:: Task to carry out ::
Copy out the rows starting with the line that contains "Open the Scenes dropdown showing Web App" and going on through the line that contains "tap(1188, 586)", keeping both of those lines. Leave the pictures out of your copy.

-- start Available records --

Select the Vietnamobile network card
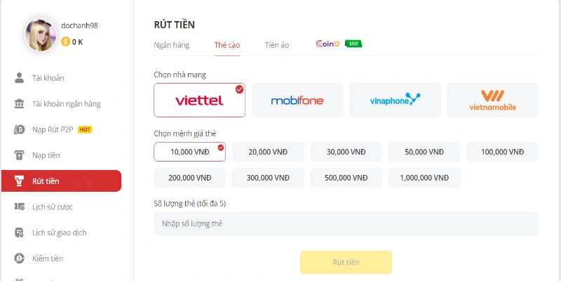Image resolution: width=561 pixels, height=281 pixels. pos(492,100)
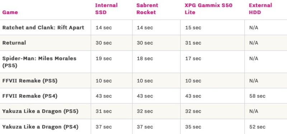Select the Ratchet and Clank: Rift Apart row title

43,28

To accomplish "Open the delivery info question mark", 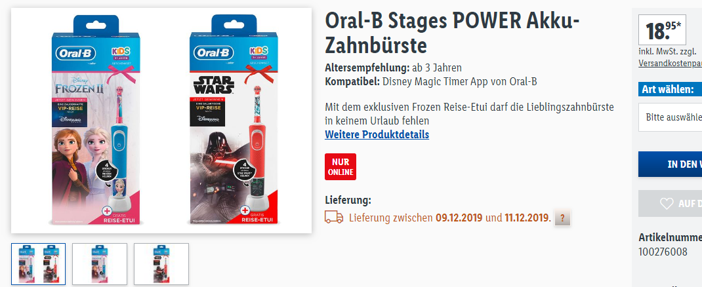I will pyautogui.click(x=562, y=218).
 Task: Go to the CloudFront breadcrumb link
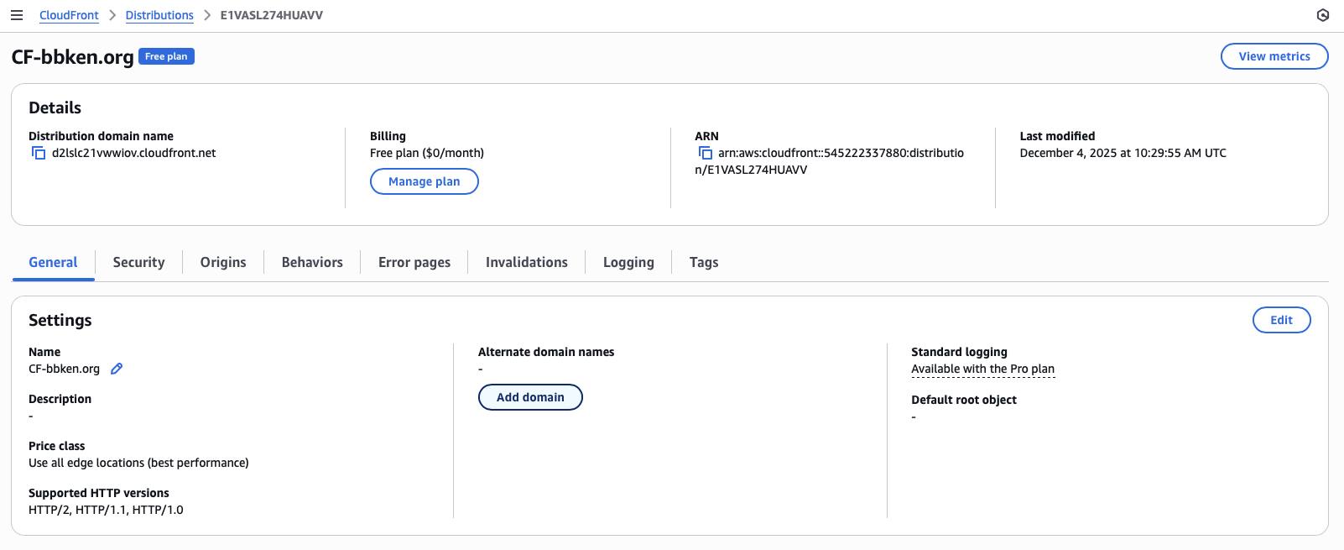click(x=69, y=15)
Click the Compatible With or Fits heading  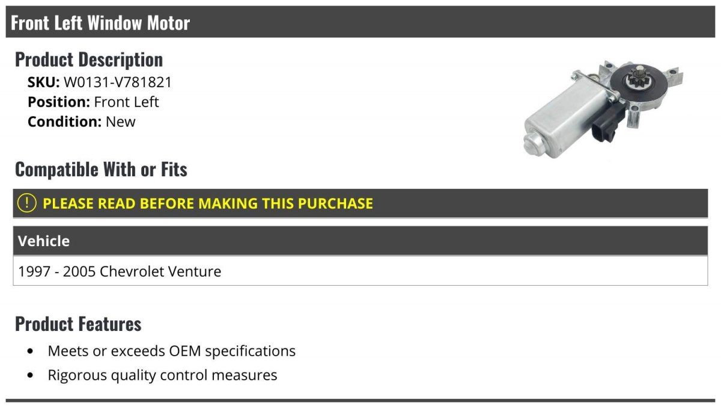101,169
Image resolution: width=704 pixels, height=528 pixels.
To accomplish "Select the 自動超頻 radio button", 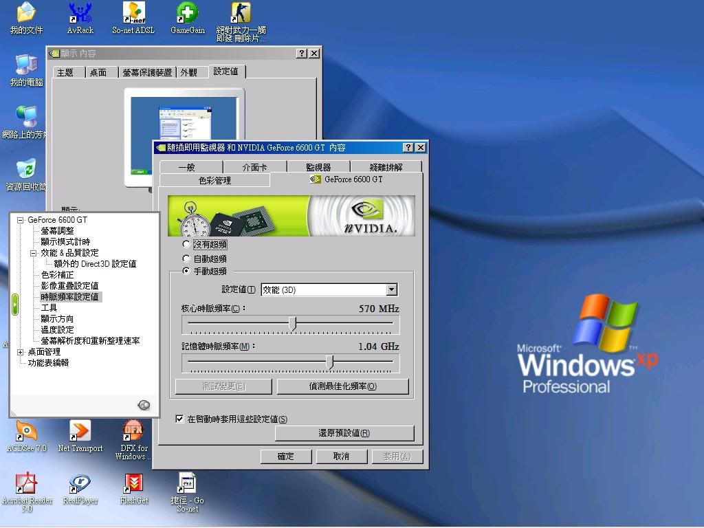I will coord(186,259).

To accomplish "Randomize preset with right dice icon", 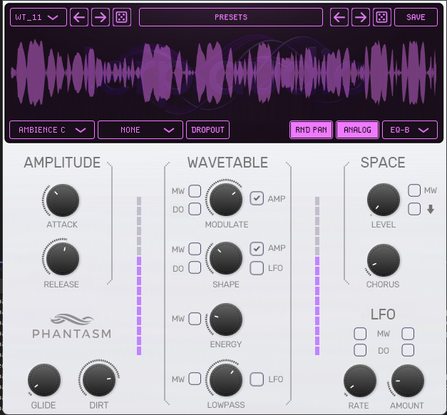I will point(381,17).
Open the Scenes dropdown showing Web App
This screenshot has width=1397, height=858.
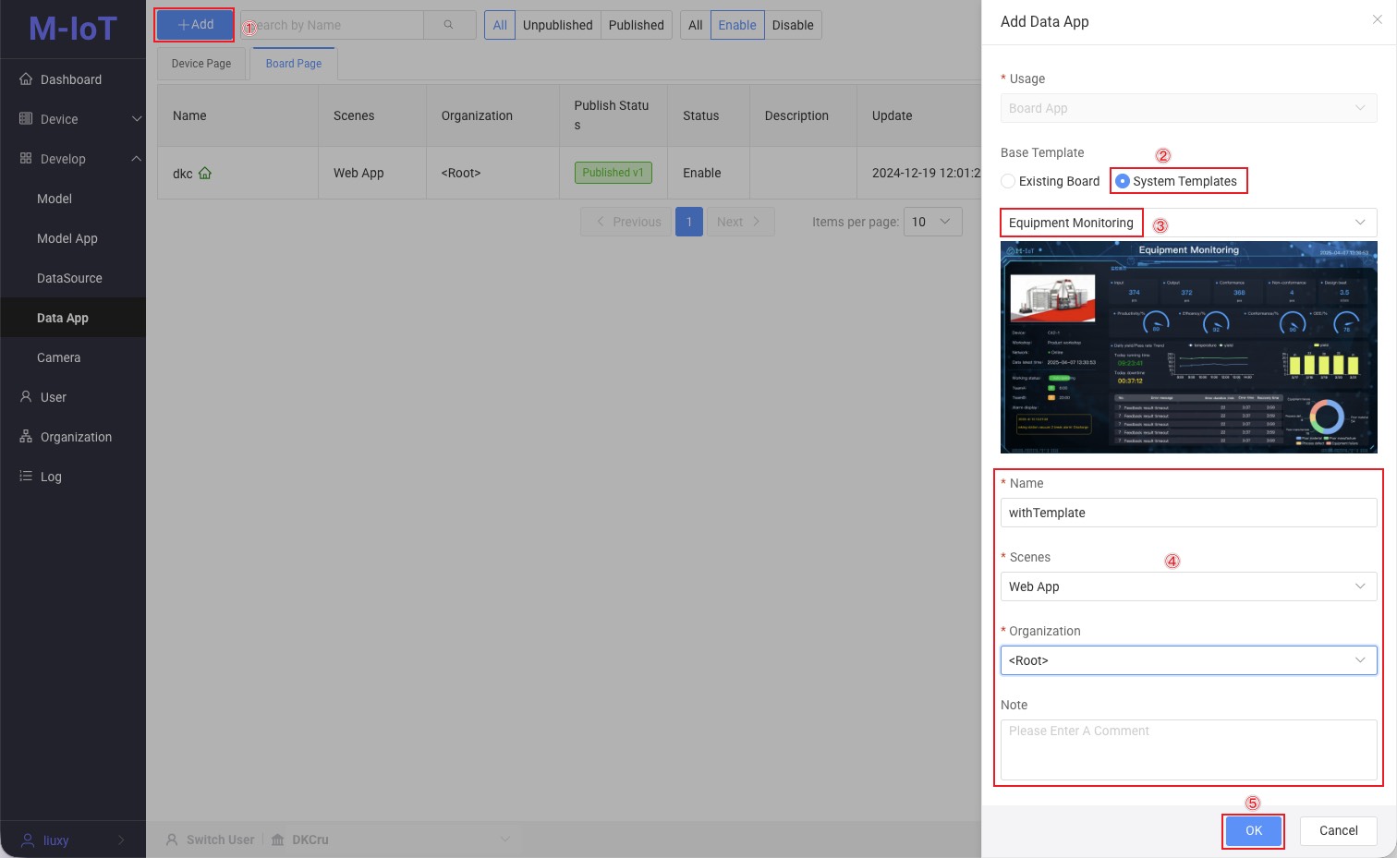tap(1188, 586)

-- end Available records --
-- start Available records --

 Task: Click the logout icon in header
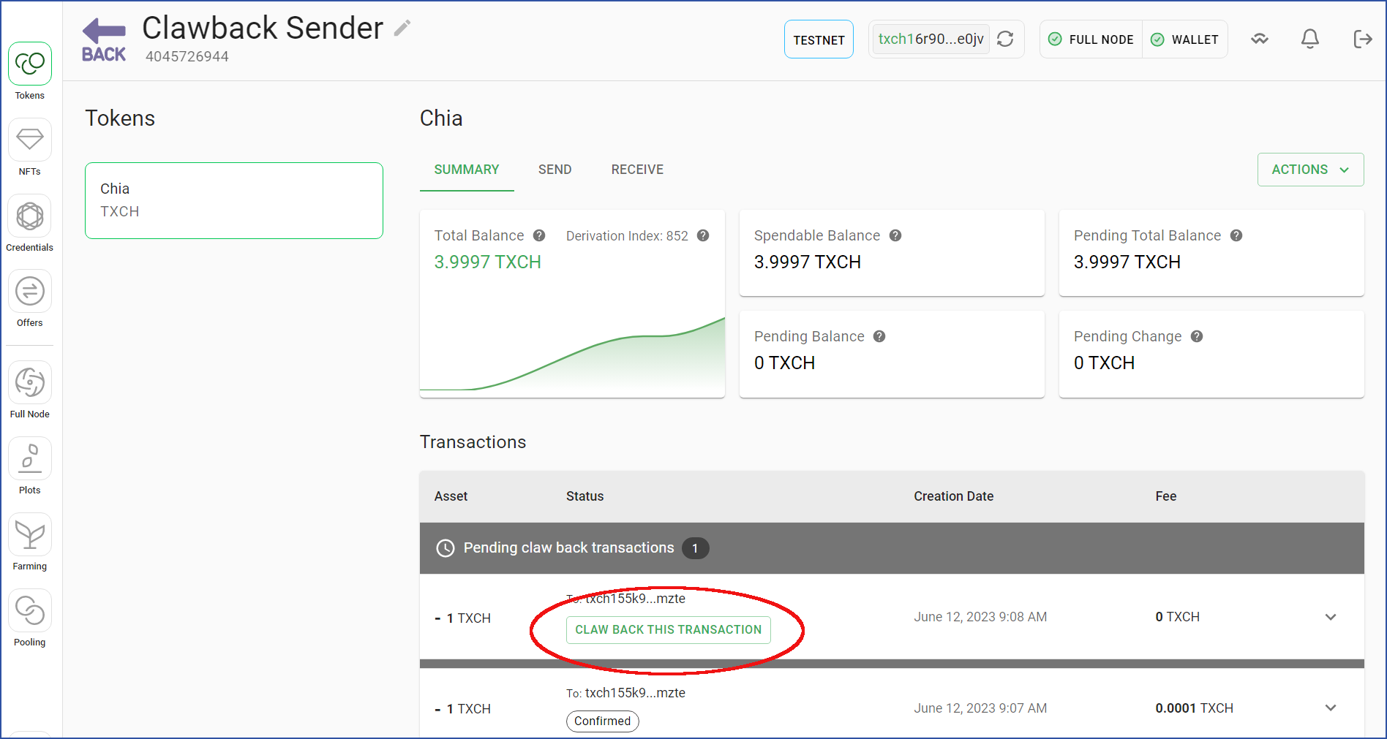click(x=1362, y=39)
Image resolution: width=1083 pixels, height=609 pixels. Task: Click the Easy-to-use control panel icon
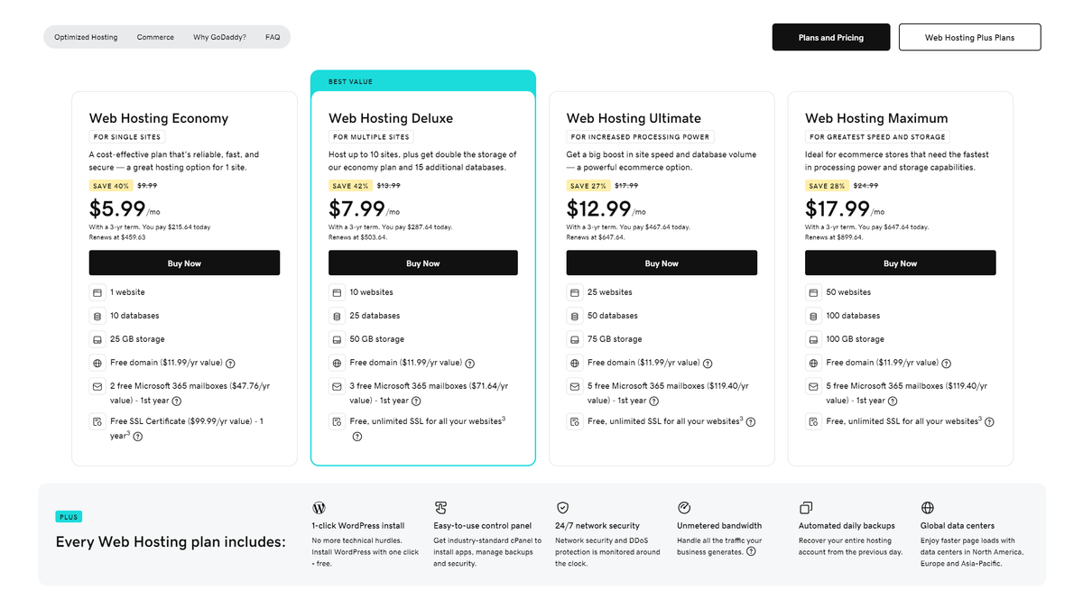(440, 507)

-- end Available records --
-- start Available records --

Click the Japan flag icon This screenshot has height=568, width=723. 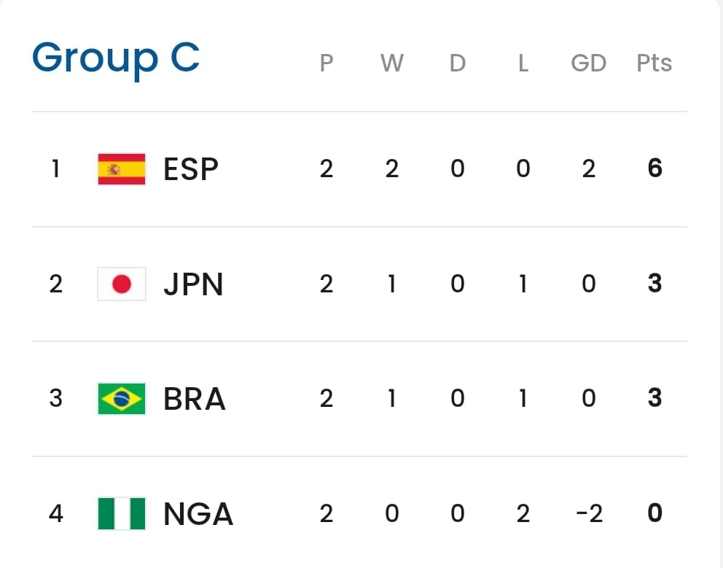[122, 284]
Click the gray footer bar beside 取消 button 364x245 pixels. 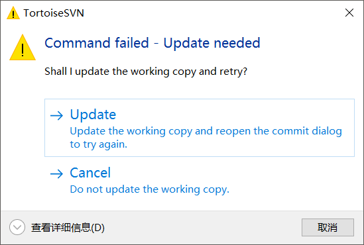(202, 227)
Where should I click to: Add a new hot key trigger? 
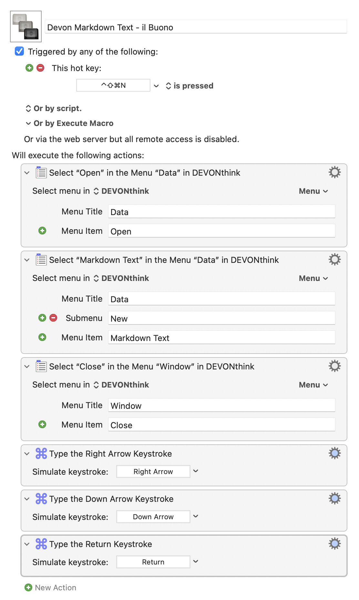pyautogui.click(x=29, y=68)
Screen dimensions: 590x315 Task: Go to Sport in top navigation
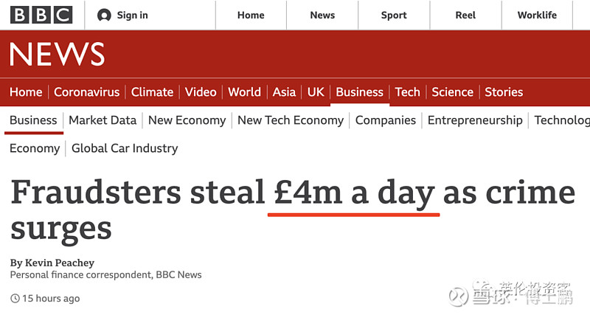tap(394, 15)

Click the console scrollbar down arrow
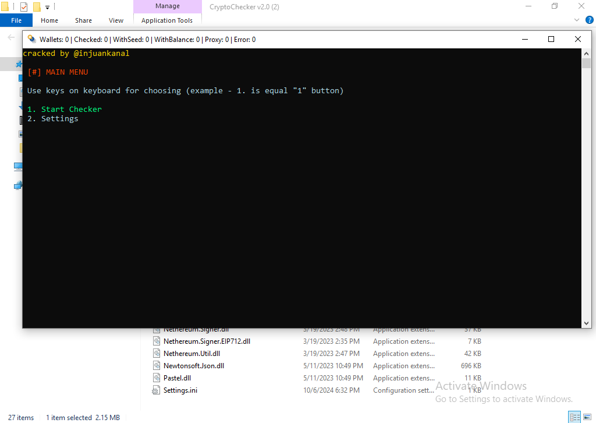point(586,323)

-- end Available records --

:: Exercise result ::
Open the Scenes dropdown showing Web App
This screenshot has width=1397, height=858.
tap(1188, 586)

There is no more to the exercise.